=== Text block ===
--- Begin ---

If you plan to run any performance analysis with the Intel or NVIDIA tools, I recommend you to switch to the respective toolchain and logging before you continue. For other performance tools such as Scalasca/Score-P, Peano offers bespoke toolchains, too. These toolchains ensure that all tracing information is piped into appropriate data formats.

Most developers start with a release build for the performance analysis. However, you might want to switch the tracing on for a deeper insight. Consult Peano's discussion of Build variants. If you use tracing, you will have to use a proper log filter, as Peano's log information otherwise becomes huge, i.e. challenging to handle, and the enormous data quickly pollutes the runtime measurements. The data also might be skewed slightly due to measurement overhead.

Besides the trace option, Peano also offers a statistics mode where the code samples certain key properties. These statistics are meant to complement real performance analysis with domain-specific data: We think that it is the job of a performance analyis tool to uncover what is going wrong and the statistics then can help to clarify why this happens from an application's point of view.

Compiler

Compiler feedback

Any optimisation should be guided by compiler feedback and proper performance analysis. For the (online) performance analysis, Peano provides tailored extensions for some tools such as Intel's VTune or the NVIDIA NSight tools. They are realised as bespoke logging devices.

--- End ---

=== Entries shown ===
--- Begin ---

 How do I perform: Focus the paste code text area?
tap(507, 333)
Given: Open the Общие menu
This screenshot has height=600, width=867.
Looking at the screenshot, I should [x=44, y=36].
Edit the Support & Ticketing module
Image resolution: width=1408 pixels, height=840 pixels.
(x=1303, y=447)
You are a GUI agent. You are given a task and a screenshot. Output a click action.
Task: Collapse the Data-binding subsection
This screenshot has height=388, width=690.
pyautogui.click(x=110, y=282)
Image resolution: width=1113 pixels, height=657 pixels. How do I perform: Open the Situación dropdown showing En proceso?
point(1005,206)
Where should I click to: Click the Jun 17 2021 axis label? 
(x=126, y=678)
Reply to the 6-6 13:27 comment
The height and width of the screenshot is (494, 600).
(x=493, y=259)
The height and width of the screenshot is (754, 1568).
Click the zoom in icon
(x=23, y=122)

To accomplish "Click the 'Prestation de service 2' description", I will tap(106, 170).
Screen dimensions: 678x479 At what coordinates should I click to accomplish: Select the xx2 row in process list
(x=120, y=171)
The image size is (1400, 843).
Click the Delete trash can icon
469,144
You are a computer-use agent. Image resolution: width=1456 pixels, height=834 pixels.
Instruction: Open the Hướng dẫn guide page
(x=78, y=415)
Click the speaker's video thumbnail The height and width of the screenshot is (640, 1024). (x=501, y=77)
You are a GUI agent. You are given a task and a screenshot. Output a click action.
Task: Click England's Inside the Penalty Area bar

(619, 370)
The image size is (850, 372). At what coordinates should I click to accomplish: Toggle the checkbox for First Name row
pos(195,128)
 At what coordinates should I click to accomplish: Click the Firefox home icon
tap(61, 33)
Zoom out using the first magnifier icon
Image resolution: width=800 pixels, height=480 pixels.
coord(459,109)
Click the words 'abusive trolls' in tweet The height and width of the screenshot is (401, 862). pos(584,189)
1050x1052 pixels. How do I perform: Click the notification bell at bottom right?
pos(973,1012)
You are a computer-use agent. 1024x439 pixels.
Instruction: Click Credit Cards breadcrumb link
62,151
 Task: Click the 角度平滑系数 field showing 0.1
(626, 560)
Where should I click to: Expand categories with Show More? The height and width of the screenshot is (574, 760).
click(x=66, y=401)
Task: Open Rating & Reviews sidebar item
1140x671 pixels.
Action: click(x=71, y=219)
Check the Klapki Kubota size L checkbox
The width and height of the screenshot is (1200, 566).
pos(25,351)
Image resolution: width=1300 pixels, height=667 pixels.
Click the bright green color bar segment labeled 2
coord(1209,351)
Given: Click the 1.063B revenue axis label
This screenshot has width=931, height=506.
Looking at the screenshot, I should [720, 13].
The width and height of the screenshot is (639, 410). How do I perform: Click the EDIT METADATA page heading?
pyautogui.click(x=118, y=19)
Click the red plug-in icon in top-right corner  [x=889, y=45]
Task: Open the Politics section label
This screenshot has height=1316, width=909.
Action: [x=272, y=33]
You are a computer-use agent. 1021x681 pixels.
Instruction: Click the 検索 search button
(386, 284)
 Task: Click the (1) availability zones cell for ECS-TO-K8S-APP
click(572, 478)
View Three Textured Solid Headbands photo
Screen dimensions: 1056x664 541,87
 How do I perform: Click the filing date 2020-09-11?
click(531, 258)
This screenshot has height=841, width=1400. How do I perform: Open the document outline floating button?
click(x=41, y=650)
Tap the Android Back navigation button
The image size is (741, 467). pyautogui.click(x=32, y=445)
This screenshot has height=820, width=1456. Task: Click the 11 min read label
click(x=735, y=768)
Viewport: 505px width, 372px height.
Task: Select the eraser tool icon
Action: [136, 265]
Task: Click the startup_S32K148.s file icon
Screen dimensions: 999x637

--- End ---

=== Work to complete ===
[A] Reproduce the stretch of the passage on performance analysis in Peano from "Any optimisation should" through "bespoke logging devices.".
[B] Give the stretch of the records from the line containing "Check the Klapki Kubota size L checkbox" through the line containing "Click the red" again, with "heading" replaced by "title" and all else unchanged. Return only those lines.

=== Answers for the exercise ===
[A]
Any optimisation should be guided by compiler feedback and proper performance analysis. For the (online) performance analysis, Peano provides tailored extensions for some tools such as Intel's VTune or the NVIDIA NSight tools. They are realised as bespoke logging devices.

[B]
Check the Klapki Kubota size L checkbox
The width and height of the screenshot is (1200, 566).
pos(25,351)
Image resolution: width=1300 pixels, height=667 pixels.
Click the bright green color bar segment labeled 2
coord(1209,351)
Given: Click the 1.063B revenue axis label
This screenshot has width=931, height=506.
Looking at the screenshot, I should [720, 13].
The width and height of the screenshot is (639, 410). How do I perform: Click the EDIT METADATA page title?
pyautogui.click(x=118, y=19)
Click the red plug-in icon in top-right corner  [x=889, y=45]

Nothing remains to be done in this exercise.